Of The Esophagus

After it is established that the patient is a surgical candidate and that the tumor is resectable, there are several surgical procedures that can be successfully used. It is important to note that tumors of the gastric cardia can be included in the category of malignant tumors of the lower third of the esophagus. These tumors are usually adenocarcinomas, whereas most tumors of the esophagus are squamous cell carcinomas.

Resection of malignant tumors of the lower esophagus consists of esophagogastrectomy including removal of the esophagus and proximal stomach with margins of at least 5 cm at either end, as well as resection in continuity of para-esophageal and left gastric and celiac axis lymph nodes. The extent of proximal esophageal resection is the most controversial, i.e. should only a 5 cm margin be achieved with an anastomosis in the chest or should the entire esophagus be removed? Our approach is to perform a total esophagectomy for several reasons.

First, removing the entire esophagus permits resection of any further possible source of malignancy in the proximal esophagus. It has been found that there is some frequency in which proximal esophageal carcinoma occurs simultaneous with distal esophageal carcinoma, and removal of the entire esophagus obviates this. Additionally, total esophagectomy performed via the transhiatal approach obviates the need for a thoracotomy. An Ivor-Lewis resection with gastroesoph-ageal anastomosis, which will be described later, is a useful procedure and may be done depending on the surgeon's preference.

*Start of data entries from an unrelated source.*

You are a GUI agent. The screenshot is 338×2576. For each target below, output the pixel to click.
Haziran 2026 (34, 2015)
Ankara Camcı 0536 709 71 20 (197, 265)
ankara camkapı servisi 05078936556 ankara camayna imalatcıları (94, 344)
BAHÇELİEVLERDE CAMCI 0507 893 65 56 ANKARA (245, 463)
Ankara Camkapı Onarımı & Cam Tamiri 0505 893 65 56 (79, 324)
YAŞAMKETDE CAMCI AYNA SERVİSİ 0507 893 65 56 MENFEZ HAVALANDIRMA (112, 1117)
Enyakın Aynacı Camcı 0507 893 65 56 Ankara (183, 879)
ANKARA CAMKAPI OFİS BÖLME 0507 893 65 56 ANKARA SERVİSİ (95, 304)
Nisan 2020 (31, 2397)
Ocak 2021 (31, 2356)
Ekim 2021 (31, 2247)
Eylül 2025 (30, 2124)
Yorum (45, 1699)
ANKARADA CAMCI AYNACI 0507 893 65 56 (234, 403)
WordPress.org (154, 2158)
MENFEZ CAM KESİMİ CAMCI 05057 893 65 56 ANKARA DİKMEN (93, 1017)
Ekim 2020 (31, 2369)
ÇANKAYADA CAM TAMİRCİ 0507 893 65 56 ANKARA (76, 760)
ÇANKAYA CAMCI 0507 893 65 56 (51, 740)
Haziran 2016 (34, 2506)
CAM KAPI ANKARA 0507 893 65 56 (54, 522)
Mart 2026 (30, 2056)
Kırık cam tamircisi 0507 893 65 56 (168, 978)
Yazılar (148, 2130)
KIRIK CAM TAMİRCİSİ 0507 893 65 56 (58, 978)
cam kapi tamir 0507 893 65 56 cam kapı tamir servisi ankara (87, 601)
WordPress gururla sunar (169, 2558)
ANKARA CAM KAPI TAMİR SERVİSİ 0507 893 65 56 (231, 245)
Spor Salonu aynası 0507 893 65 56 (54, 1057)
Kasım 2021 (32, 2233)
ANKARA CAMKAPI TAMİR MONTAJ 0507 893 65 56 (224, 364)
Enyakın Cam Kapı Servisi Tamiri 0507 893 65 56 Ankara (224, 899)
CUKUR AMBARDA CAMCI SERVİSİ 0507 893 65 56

The transhiatal approach to esophagectomy is as follows: The patient is placed in the supine position and an upper midline abdominal excision is performed. An exploration and assessment of resectability is done. This is performed by taking down the greater omentum and the left gastroepiploic and short gastric vessels to mobilize the greater curvature of the stomach. The lesser sac is then entered and the left gastric vessel taken via the lesser sac. The esophagus is mobilized at the hiatus and a Penrose drain placed about this. The hand is placed up the hiatus, taking as many perforating vessels as possible with clips. One then mobilizes up into the mediastinum going behind the heart and carina and watching for hemodynamic stability, so as not to compress the heart too much with the hand (Fig. 17.3). With the esophagus completely imobilized high into the mediastinum, an extensive Kocher maneuver is done, as well as a pyloromyotomy, which may be done in one of several ways. One is to incise the serosa and muscular coat of the pylorus, leaving the mucosa intact. Another way is to finger-fracture the pylorus and simply fracture the mucosa and muscular layers. The left gastric and left gastroepiploic vessels are taken. Hence, the entire blood supply of the stomach comes from the right gastric and right gastroepiploic vessels and these should be left intact.

While the abdominal mobilization is being performed, a second team of surgeons operates via a left neck approach to mobilize the cervical esophagus. An incision is made parallel to the sternocleidomastoid retracting the muscle and carotid sheath laterally and the thyroid gland medially. A finger is placed on the anterior portion of the vertebral body and a space dissected retroesophageally. The gloved finger is used to surround the esophagus with special care on the right side to hug the surface of the esophagus to avoid the right recurrent nerve. This is an important point. Most surgeons like to dissect the esophagus in the left neck not only because the esophagus lies more on the left than on the right in the neck, but also because there is less chance of injury to the recurrent nerve on the right

Fig 17.3. Blunt transhiatal esophagectomy. The stomach has been mobilized in the abdomen and the esophagus has been mobilized in the neck. The surgeon's hand bluntly frees the esophagus within the mediastinum. If the esophagus is felt to be adherent to mediastinal structures, direct exposure is obtained through a thoracotomy or the procedure is terminated.


side when the gloved finger is used to go around the esophagus from the left side. This, however, is not an absolute surgical principle, and some surgeons still do the esophageal dissection from the right neck.

The esophagus is then mobilized deep into the superiormost portion of the mediastinum. This is facilitated by transsection of the strap muscles including the omohyoid. The esophagus is then hemi-transsected. The vein-stripper is passed into the stomach from below through a hole in the lesser curve of the stomach. The vein-stripper is then passed up out of the esophageal hole the neck, and the esophagus is transsected completely and stripped down from above into the abdomen. The GIA staple gun is then used across the angle of His down to the lesser curve to resect this portion of the stomach, taking care not to injure the right gastric artery.

The esophagogastrectomy specimen is then sent to pathology and the margins checked on frozen section. A moist, plastic bag is placed on the stomach remnant and suction applied to the stomach bag going through the mediastinum. The entire apparatus is smoothly dragged up the mediastinum into the neck. The plastic bag allows for a smooth placement of the stomach into the neck. The two layer anastomosis is then performed between the antrum of the stomach to the esophagus. A Penrose drain is placed in the neck and feeding jejunostomy performed.

An additional advantage of this approach is that there is no intrathoracic anastomosis which may leak and cause sepsis. If a leak occurs in the cervical esophago-gastrostomy portion, this is a much less lethal condition and can be easily drained via the Penrose neck drain.